Posted on: Friday, November 22, 2002

Mauna Loa eruptions aren't always tame

Mauna Loa erupts every 10 years or so, and last did so in 1984. Now scientists think it's building toward another eruption.

If you live on the Big Island and missed Neighbor Island editor Christie Wilson's informative report Tuesday on Mauna Loa's gradual awakening, you owe it to yourself and your family to read it.

It's certainly nothing to get panicky over, but we suspect far too many people lack a healthy appreciation for the dangers posed by Mauna Loa and other volcanoes.

For one thing, recent urban growth has crept farther up the slopes of Hawai'i volcanoes. For another, we've become used to the current Kilauea eruption, gently pumping away since 1983. It's nice to have mellow volcanic activity that you can saunter up to for a look. But Hawai'i volcanoes haven't always been that predictable.

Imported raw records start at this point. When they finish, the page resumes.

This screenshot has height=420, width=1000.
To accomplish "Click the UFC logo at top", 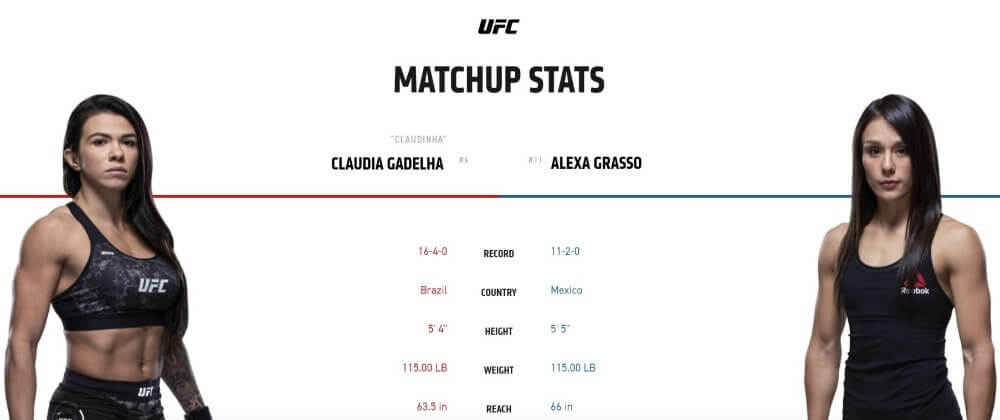I will [x=499, y=27].
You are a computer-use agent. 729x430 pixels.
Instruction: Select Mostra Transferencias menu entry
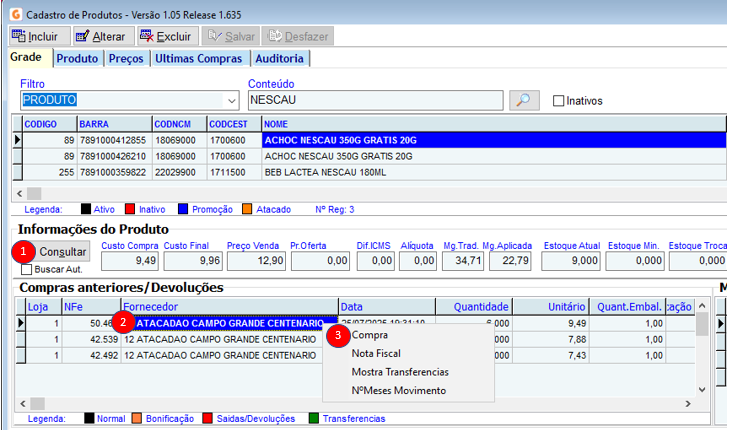(x=401, y=371)
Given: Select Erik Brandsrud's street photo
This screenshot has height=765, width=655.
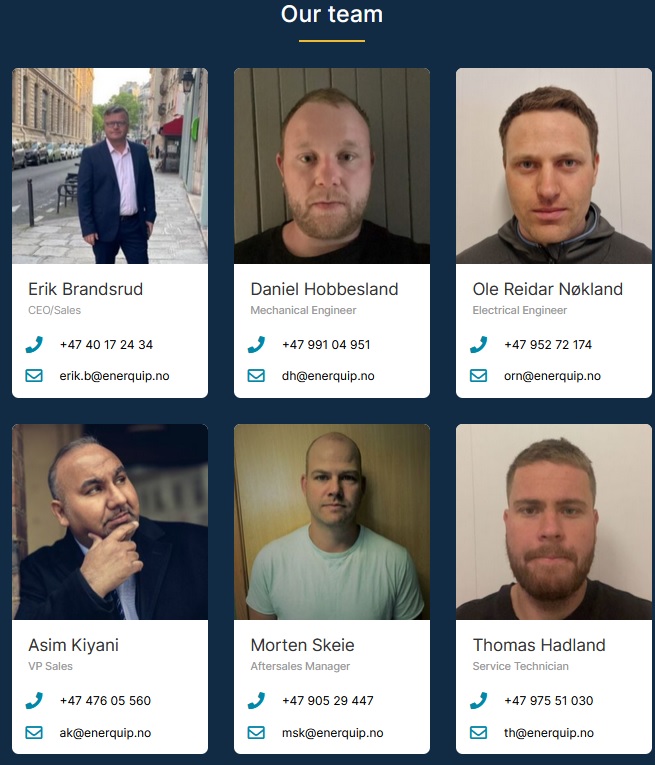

The 1950 Mauna Loa eruption sent lava down its Kona side — reaching the ocean in less than four hours — while in 1984, residents worried as Mauna Loa flows stopped not all that far from Hilo's outskirts. Flows in the 1881 eruption would have destroyed parts of present-day Hilo.

Other volcanoes have been inactive for a couple of hundred years, but that's just a blink in geological terms, and they may not be done yet. In 1790, Haleakala reshaped La Perouse Bay on Maui. In 1801, flows from the Big Island's Hualalai, reaching the sea very quickly, built most of the land now under the Keahole Airport. Much of present-day Kailua-Kona is built on Hualalai's flank.

Arnold Okamura, who has been at the Hawaiian Volcano Observatory for 36 years, says he's not trying to scare anyone by announcing that Mauna Loa is inflating. But, he says, it is a good time to remind Big Islanders, particularly those who arrived only recently, just what they could be facing. He's right on track.